:: Supplied data ::

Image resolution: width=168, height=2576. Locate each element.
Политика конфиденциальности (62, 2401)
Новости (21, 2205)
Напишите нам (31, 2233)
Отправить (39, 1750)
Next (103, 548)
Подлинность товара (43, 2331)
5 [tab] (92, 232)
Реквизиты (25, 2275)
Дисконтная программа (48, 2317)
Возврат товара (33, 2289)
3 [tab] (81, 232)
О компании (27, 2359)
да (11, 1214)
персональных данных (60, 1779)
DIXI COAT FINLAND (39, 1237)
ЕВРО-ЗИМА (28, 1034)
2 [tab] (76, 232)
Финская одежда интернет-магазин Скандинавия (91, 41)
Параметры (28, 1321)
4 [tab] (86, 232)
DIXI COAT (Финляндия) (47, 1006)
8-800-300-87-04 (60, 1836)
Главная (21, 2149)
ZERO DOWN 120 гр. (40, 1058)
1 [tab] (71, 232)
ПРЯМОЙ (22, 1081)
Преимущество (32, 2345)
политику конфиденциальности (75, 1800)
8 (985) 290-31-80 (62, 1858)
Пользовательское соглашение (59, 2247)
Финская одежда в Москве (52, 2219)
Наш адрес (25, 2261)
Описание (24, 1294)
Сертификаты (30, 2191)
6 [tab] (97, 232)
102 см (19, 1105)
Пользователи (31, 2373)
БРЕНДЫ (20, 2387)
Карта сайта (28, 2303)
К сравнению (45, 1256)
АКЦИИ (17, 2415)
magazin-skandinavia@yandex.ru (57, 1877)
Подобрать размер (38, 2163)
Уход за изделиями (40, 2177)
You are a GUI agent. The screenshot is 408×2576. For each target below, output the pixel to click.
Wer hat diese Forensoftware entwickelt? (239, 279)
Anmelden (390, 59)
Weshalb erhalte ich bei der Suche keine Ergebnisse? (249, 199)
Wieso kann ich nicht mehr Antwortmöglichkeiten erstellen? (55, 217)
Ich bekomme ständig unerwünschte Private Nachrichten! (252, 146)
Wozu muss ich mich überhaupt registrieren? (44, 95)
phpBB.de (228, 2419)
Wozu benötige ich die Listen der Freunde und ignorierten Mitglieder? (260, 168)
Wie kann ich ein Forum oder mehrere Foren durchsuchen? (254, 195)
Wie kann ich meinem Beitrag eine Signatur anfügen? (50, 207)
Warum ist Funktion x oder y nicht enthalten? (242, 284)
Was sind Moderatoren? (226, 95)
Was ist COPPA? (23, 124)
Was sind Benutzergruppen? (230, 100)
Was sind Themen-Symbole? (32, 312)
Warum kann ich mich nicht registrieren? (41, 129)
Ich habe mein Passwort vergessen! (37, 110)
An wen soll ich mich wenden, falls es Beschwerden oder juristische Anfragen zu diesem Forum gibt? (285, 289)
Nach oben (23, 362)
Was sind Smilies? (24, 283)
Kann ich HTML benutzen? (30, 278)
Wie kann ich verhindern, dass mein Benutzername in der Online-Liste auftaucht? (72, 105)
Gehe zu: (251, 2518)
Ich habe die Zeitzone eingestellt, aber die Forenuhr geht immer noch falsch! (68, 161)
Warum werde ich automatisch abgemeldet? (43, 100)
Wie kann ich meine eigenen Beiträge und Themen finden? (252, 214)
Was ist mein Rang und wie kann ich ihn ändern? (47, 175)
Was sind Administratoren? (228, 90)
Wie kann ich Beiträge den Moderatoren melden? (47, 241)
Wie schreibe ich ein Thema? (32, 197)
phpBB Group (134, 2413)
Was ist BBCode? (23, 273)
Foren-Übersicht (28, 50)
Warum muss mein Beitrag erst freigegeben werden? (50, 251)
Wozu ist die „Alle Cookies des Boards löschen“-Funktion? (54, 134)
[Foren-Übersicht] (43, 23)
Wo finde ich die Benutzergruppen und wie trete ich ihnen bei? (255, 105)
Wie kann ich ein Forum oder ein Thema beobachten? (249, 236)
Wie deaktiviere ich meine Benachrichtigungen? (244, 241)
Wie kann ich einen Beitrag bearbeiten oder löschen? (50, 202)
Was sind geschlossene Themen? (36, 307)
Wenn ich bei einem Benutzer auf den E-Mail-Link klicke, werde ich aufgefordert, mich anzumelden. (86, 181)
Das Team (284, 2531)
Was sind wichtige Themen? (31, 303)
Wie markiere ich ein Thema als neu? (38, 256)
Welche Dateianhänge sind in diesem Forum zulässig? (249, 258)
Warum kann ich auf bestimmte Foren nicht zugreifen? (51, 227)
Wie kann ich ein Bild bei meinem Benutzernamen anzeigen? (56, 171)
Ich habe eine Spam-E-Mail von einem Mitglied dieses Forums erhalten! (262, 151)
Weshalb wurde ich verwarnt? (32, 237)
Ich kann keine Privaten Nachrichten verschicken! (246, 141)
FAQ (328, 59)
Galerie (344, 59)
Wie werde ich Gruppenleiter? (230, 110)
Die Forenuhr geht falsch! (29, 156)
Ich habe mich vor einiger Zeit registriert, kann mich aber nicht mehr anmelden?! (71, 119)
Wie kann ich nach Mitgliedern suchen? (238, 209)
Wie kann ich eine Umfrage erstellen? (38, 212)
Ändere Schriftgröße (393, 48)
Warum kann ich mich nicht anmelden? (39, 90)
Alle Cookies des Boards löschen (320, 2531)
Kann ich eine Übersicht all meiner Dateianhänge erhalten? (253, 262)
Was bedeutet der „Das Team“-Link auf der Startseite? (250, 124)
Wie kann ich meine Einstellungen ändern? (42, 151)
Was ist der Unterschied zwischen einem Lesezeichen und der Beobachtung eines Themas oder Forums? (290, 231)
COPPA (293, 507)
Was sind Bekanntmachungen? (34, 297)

:::

■ **Aim of the task**: Please output the complete set of records above without any alteration.

■ **Exercise solution**:
Image resolution: width=168, height=2576. Locate each element.
Политика конфиденциальности (62, 2401)
Новости (21, 2205)
Напишите нам (31, 2233)
Отправить (39, 1750)
Next (103, 548)
Подлинность товара (43, 2331)
5 [tab] (92, 232)
Реквизиты (25, 2275)
Дисконтная программа (48, 2317)
Возврат товара (33, 2289)
3 [tab] (81, 232)
О компании (27, 2359)
да (11, 1214)
персональных данных (60, 1779)
DIXI COAT FINLAND (39, 1237)
ЕВРО-ЗИМА (28, 1034)
2 [tab] (76, 232)
Финская одежда интернет-магазин Скандинавия (91, 41)
Параметры (28, 1321)
4 [tab] (86, 232)
DIXI COAT (Финляндия) (47, 1006)
8-800-300-87-04 (60, 1836)
Главная (21, 2149)
ZERO DOWN 120 гр. (40, 1058)
1 [tab] (71, 232)
ПРЯМОЙ (22, 1081)
Преимущество (32, 2345)
политику конфиденциальности (75, 1800)
8 (985) 290-31-80 (62, 1858)
Пользовательское соглашение (59, 2247)
Финская одежда в Москве (52, 2219)
Наш адрес (25, 2261)
Описание (24, 1294)
Сертификаты (30, 2191)
6 [tab] (97, 232)
102 см (19, 1105)
Пользователи (31, 2373)
БРЕНДЫ (20, 2387)
Карта сайта (28, 2303)
К сравнению (45, 1256)
АКЦИИ (17, 2415)
magazin-skandinavia@yandex.ru (57, 1877)
Подобрать размер (38, 2163)
Уход за изделиями (40, 2177)
You are a GUI agent. The screenshot is 408×2576. For each target below, output the pixel to click.
Wer hat diese Forensoftware entwickelt? (239, 279)
Anmelden (390, 59)
Weshalb erhalte ich bei der Suche keine Ergebnisse? (249, 199)
Wieso kann ich nicht mehr Antwortmöglichkeiten erstellen? (55, 217)
Ich bekomme ständig unerwünschte Private Nachrichten! (252, 146)
Wozu muss ich mich überhaupt registrieren? (44, 95)
phpBB.de (228, 2419)
Wozu benötige ich die Listen der Freunde und ignorierten Mitglieder? (260, 168)
Wie kann ich ein Forum oder mehrere Foren durchsuchen? (254, 195)
Wie kann ich meinem Beitrag eine Signatur anfügen? (50, 207)
Warum ist Funktion x oder y nicht enthalten? (242, 284)
Was sind Moderatoren? (226, 95)
Was ist COPPA? (23, 124)
Was sind Benutzergruppen? (230, 100)
Was sind Themen-Symbole? (32, 312)
Warum kann ich mich nicht registrieren? (41, 129)
Ich habe mein Passwort vergessen! (37, 110)
An wen soll ich mich wenden, falls es Beschwerden oder juristische Anfragen zu diesem Forum gibt? (285, 289)
Nach oben (23, 362)
Was sind Smilies? (24, 283)
Kann ich HTML benutzen? (30, 278)
Wie kann ich verhindern, dass mein Benutzername in der Online-Liste auftaucht? (72, 105)
Gehe zu: (251, 2518)
Ich habe die Zeitzone eingestellt, aber die Forenuhr geht immer noch falsch! (68, 161)
Warum werde ich automatisch abgemeldet? (43, 100)
Wie kann ich meine eigenen Beiträge und Themen finden? (252, 214)
Was ist mein Rang und wie kann ich ihn ändern? (47, 175)
Was sind Administratoren? (228, 90)
Wie kann ich Beiträge den Moderatoren melden? (47, 241)
Wie schreibe ich ein Thema? (32, 197)
phpBB Group (134, 2413)
Was ist BBCode? (23, 273)
Foren-Übersicht (28, 50)
Warum muss mein Beitrag erst freigegeben werden? (50, 251)
Wozu ist die „Alle Cookies des Boards löschen“-Funktion? (54, 134)
[Foren-Übersicht] (43, 23)
Wo finde ich die Benutzergruppen und wie trete ich ihnen bei? (255, 105)
Wie kann ich ein Forum oder ein Thema beobachten? (249, 236)
Wie deaktiviere ich meine Benachrichtigungen? (244, 241)
Wie kann ich einen Beitrag bearbeiten oder löschen? (50, 202)
Was sind geschlossene Themen? (36, 307)
Wenn ich bei einem Benutzer auf den E-Mail-Link klicke, werde ich aufgefordert, mich anzumelden. (86, 181)
Das Team (284, 2531)
Was sind wichtige Themen? (31, 303)
Wie markiere ich ein Thema als neu? (38, 256)
Welche Dateianhänge sind in diesem Forum zulässig? (249, 258)
Warum kann ich auf bestimmte Foren nicht zugreifen? (51, 227)
Wie kann ich ein Bild bei meinem Benutzernamen anzeigen? (56, 171)
Ich habe eine Spam-E-Mail von einem Mitglied dieses Forums erhalten! (262, 151)
Weshalb wurde ich verwarnt? (32, 237)
Ich kann keine Privaten Nachrichten verschicken! (246, 141)
FAQ (328, 59)
Galerie (344, 59)
Wie werde ich Gruppenleiter? (230, 110)
Die Forenuhr geht falsch! (29, 156)
Ich habe mich vor einiger Zeit registriert, kann mich aber nicht mehr anmelden?! (71, 119)
Wie kann ich nach Mitgliedern suchen? (238, 209)
Wie kann ich eine Umfrage erstellen? (38, 212)
Ändere Schriftgröße (393, 48)
Warum kann ich mich nicht anmelden? (39, 90)
Alle Cookies des Boards löschen (320, 2531)
Kann ich eine Übersicht all meiner Dateianhänge erhalten? (253, 262)
Was bedeutet der „Das Team“-Link auf der Startseite? (250, 124)
Wie kann ich meine Einstellungen ändern? (42, 151)
Was ist der Unterschied zwischen einem Lesezeichen und der Beobachtung eines Themas oder Forums? (290, 231)
COPPA (293, 507)
Was sind Bekanntmachungen? (34, 297)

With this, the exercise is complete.